# Youth Hunting



## furtherdownstream

1234567890


----------



## Bad Bub

This debate has been dragged through the mud several times in the past....

Sent from my DROID RAZR using Ohub Campfire mobile app


----------



## buckeyebowman

Bad Bub said:


> This debate has been dragged through the mud several times in the past....
> 
> Sent from my DROID RAZR using Ohub Campfire mobile app


Of that I have no doubt. And we're going to begrudge kids 2 days when the regular season is what? About a month? As far as kids "spooking" turkey, remember they are not out there alone. If they are spooking turkey I would suggest that this points to the quality, or lack of quality, of their mentors. And as far as spooking ALL the turkey, I don't think such a thing is even possible.


----------



## Bad Bub

Its honestly sad to see the lack of participation during the youth seasons around me. They sure aren't spooking anything in my area, because most kids just have no interest.... if a youth season is what it takes to get kids in the woods, the keep them coming!

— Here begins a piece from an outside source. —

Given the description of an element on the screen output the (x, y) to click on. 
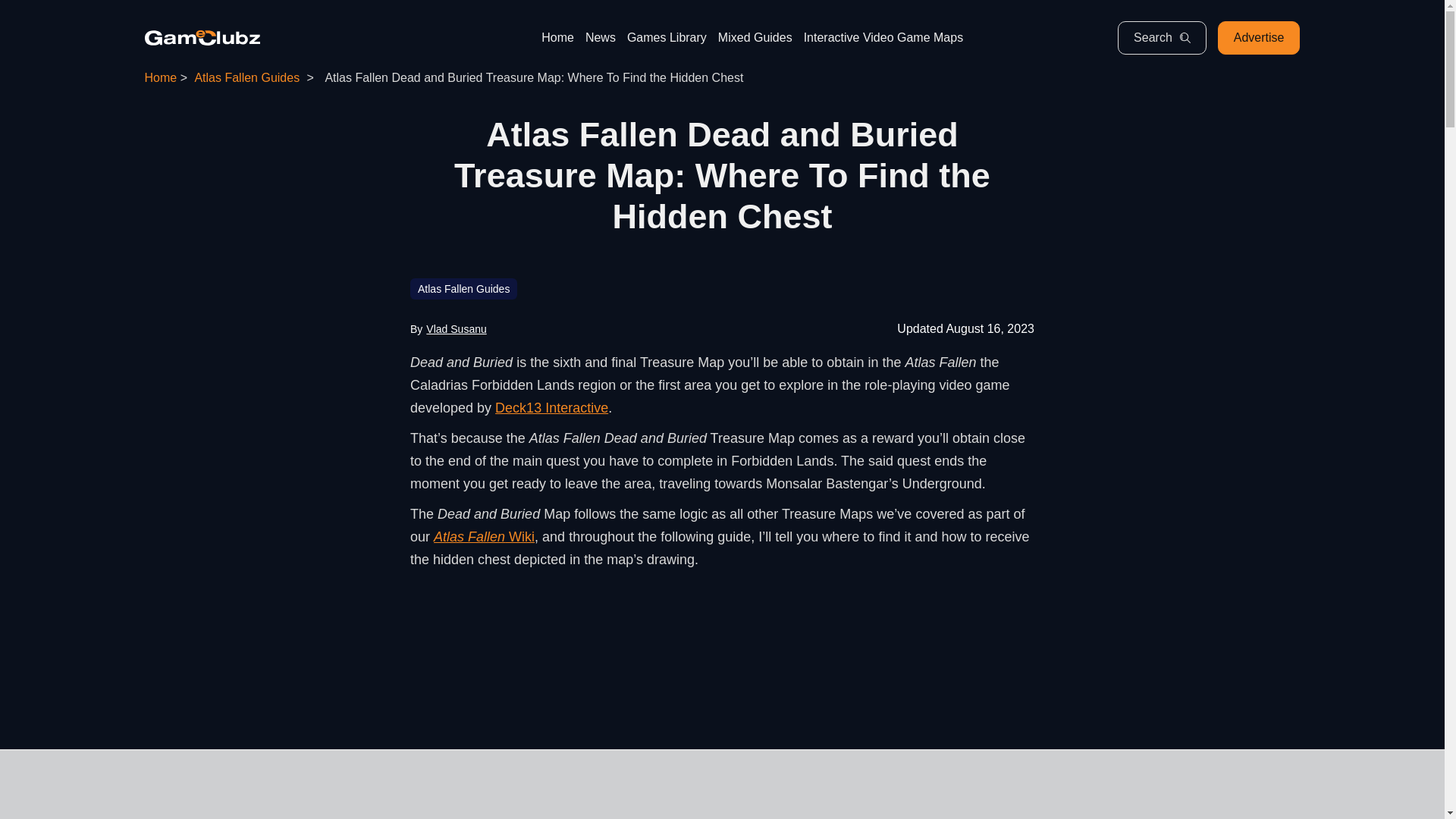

Sent from my DROID RAZR using Ohub Campfire mobile app


----------



## partlyable

I agree I think youth hunting is a great time to get kids out while the woods is less crowded and learn with the direct supervision of an adult who is not also trying to tag an animal at the same time. I think the youth season is a great way to get them out there. If you know your area well and it had an average number of turkey you should have no problem finding one that has not been "spooked" or having the skill to kill one that has been spooked.


----------



## phishyone1

We need the youth to keep this thing we love alive.................... Hunting n guns.............. If we dont teach the youth, there will be nobody to defend our hunting n gun rights in the future............. Im all for the youth hunts


----------



## big spurs 111

Really!!!!! this guy must not have kids, or is just a bad sport because the kids are where it's at .i would take a youth out over me any day .and i do any chance i got .i have kill a few turkeys in my day, time to give back and pass on the hunting to other youth .


----------



## big spurs 111

buckeyebowman said:


> Of that I have no doubt. And we're going to begrudge kids 2 days when the regular season is what? About a month? As far as kids "spooking" turkey, remember they are not out there alone. If they are spooking turkey I would suggest that this points to the quality, or lack of quality, of their mentors. And as far as spooking ALL the turkey, I don't think such a thing is even possible.


ha ha ha yeah 3 years ago we sat in the same spot and kill 6 turkeys in the first 5 days and 3 of them being in the 2 days of youth season .. and they where all nice toms with 10 to 10 .5 in beards but one was a jake because my son shot the wrong turkey .


----------



## Snook

I don't believe it effects them all that much. It comes in pretty early and there are many of "henned" up tom's at that time. I've seen very few kids out in NE Ohio unfortunately. I have more enjoyment taking out the kids than hunting myself.


----------



## big spurs 111

Snook said:


> I don't believe it effects them all that much. It comes in pretty early and there are many of "henned" up tom's at that time. I've seen very few kids out in NE Ohio unfortunately. I have more enjoyment taking out the kids than hunting myself.


yeah kids are great in the outdoors ...


----------



## turkeyt

I would be more concerned with the "mentors" following the youth season rules. The kids pick up on good practices and bad practices.


----------



## beaver

We hold a youth turkey hunting event on our properties and take several groups of kids out all over our properties for the youth season and harvest several birds. I have never seen it have an effect on the regular season when I hunt the exact same areas. As a matter of fact I called in an absolute slammer for a buddy while sitting at the exact same tree that I pruned out during youth season and called in a double kill for two young boys.


----------



## D Man

ODNR won't let it be any earlier because they don't want gobblers coming out of the population before the majority of hens have been bread. No issues with it; the hippie mushroom hunters are more disturbing to a turkey hunt than youth season


----------